Over time Medicaid financed nursing home care became prohibitively expensive.  Government tried to control costs by capping supply (CON).  But that only forced up prices.  So government capped Medicaid reimbursements.  But that drove private-pay nursing home rates through the roof to compensate and led to private-payers seeking ways to qualify for Medicaid.  

Bottom line today, America has a nursing-home-based, welfare-financed long-term care system in the wealthiest country in the world where no one wants to go to a nursing home, but the public is asleep about LTC risk and cost because government has always covered the biggest expenses.  

It's a house of cards soon to collapse, because Medicaid's inadequate financing of most nursing home care (the real cause of quality problems the feds are trying to rank) can't possibly continue even at its current inadequate level.  

Why?  Three reasons:  

(1)  The current recession is killing states' ability to fund Medicaid LTC and this time no "bail out" is going to help enough to get them through the worst economic crisis since the Great Depression.  

(2)  Social Security props up Medicaid because Medicaid residents have to contribute most of their income to offset Medicaid's cost of care and Social Security income of people on Medicaid accounts for 13 percent of the entire cost of nursing home care nationally.  But Social Security has a $16 trillion unfunded liability and can't continue this subsidy in full much longer.  

(3)  Medicare props up Medicaid financed LTC by paying very generously for the 17 percent of nursing home revenue it provides.  That subsidy can't continue indefinitely either, because Medicare has an $86 trillion unfunded liability.  

Q:  So what's the bottom line for me as I seek the best nursing home for Mom?  

A:  Take the government's new "5-Star" rating system with a grain of salt.  You could do better probably by asking each nursing home you consider what their "Medicaid census" is.  The one with the lowest percentage of Medicaid residents will probably offer the best care. 

Problem is, you won't be able to get Mom in unless she can pay privately.   She'll need what the elder law attorneys call "key money."  Their "Medicaid planning" clients, who self-impoverish to qualify, hold back key money so they can buy their way into the best nursing homes by paying privately at the higher rate for a while.  Once they're in, the nursing homes can't kick them out when their source of payment changes to Medicaid.  The tragedy is that poor people, for whom Medicaid is supposed to be a "safety net," don't have key money.  They end up in mostly-Medicaid nursing homes which are the very ones that have the worst quality problems.  

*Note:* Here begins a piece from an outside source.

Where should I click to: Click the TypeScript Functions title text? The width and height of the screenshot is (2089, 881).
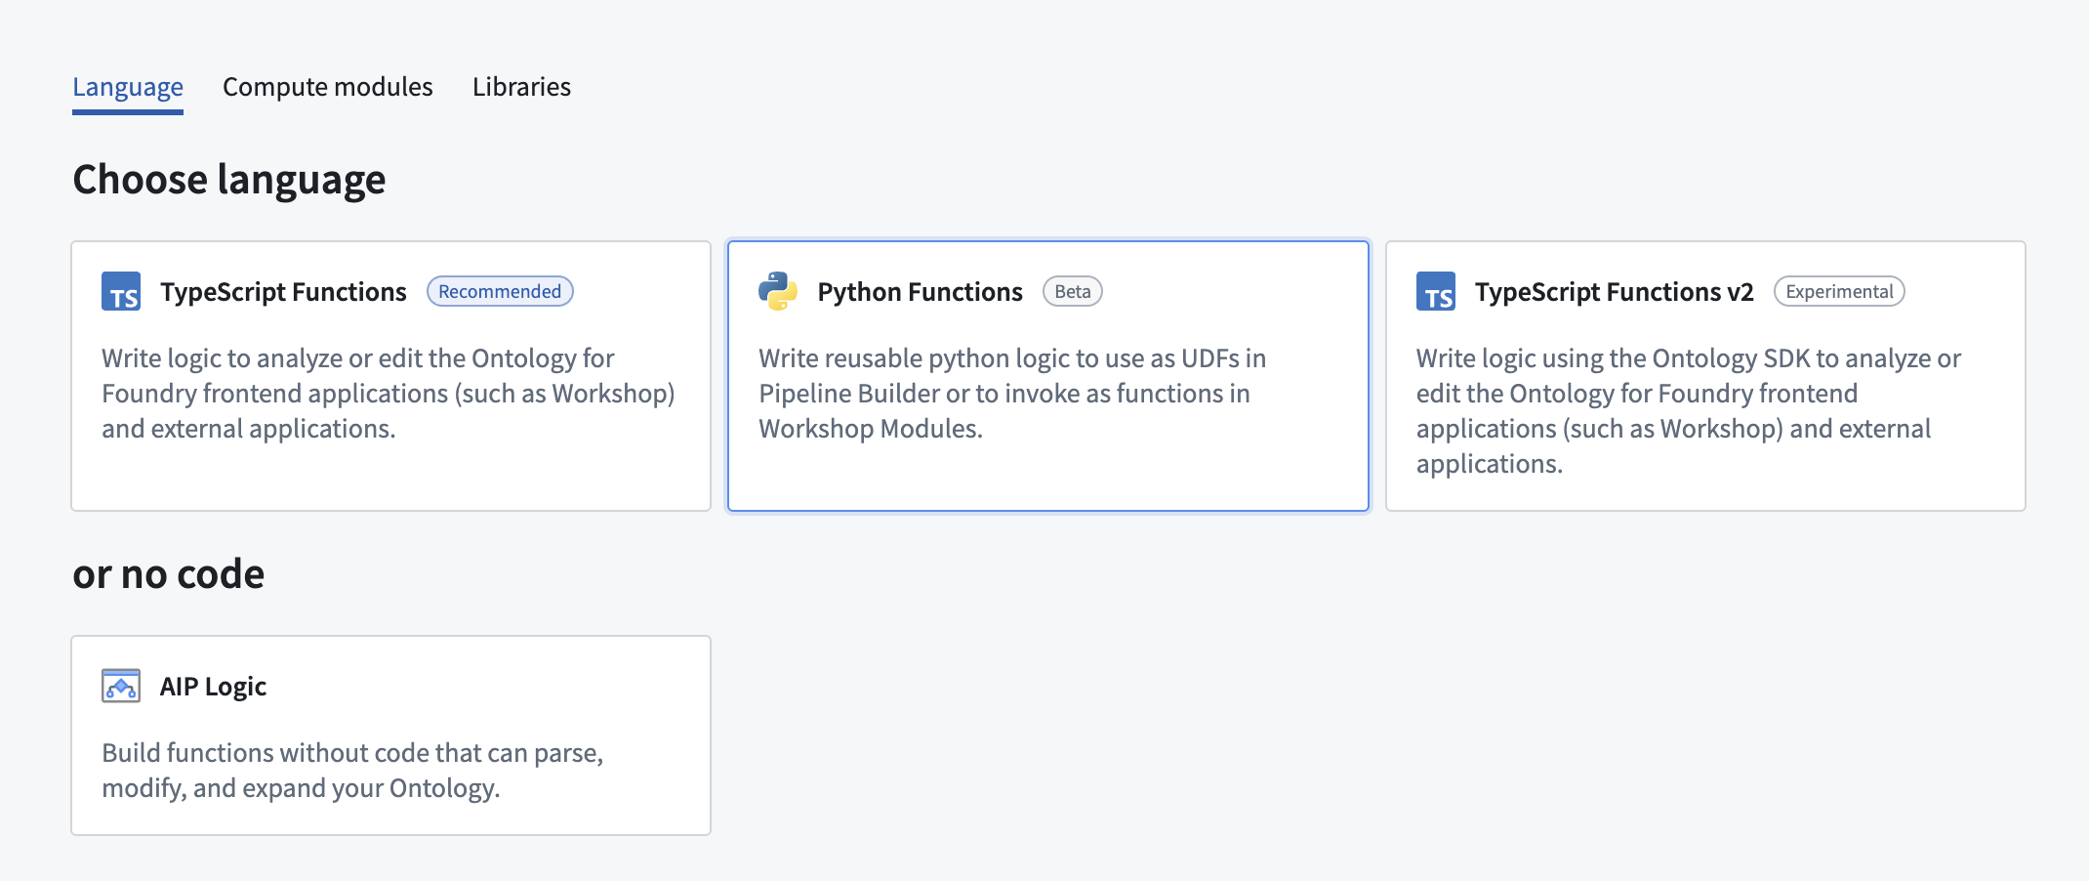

Q:  The system sounds utterly corrupt.  

A:  It is, but don't blame the nursing homes.  For the most part, they're struggling to provide the best possible care within a hopelessly flawed system that hobbles them with inadequate reimbursement and unreasonable quality demands.   Blame instead the well-intentioned, but perversely counterproductive public policy that created this welfare-financed, nursing-home-based system and destroyed the markets for both private home and community-based care and the private financing alternatives like home equity conversion and long-term care insurance to pay for it.

Q:  So, what's this mean for potential investors in the LTC marketplace?

A:  It means be very careful short term as the mostly government-financed LTC system will struggle and ultimately collapse.  Over the longer term, as government financing retrenches, people will start paying privately for care, turn to their home equity first, then buy private long-term care insurance in huge numbers.  Consumers spending their own, or their insurance carriers money, will pump financial oxygen into the home and community-based sector of LTC service delivery which will boom.  Nursing homes will continue to trend away from long-term custodial care funded inadequately by Medicaid and toward high-cost skilled nursing care funded by Medicare and increasingly by private insurance.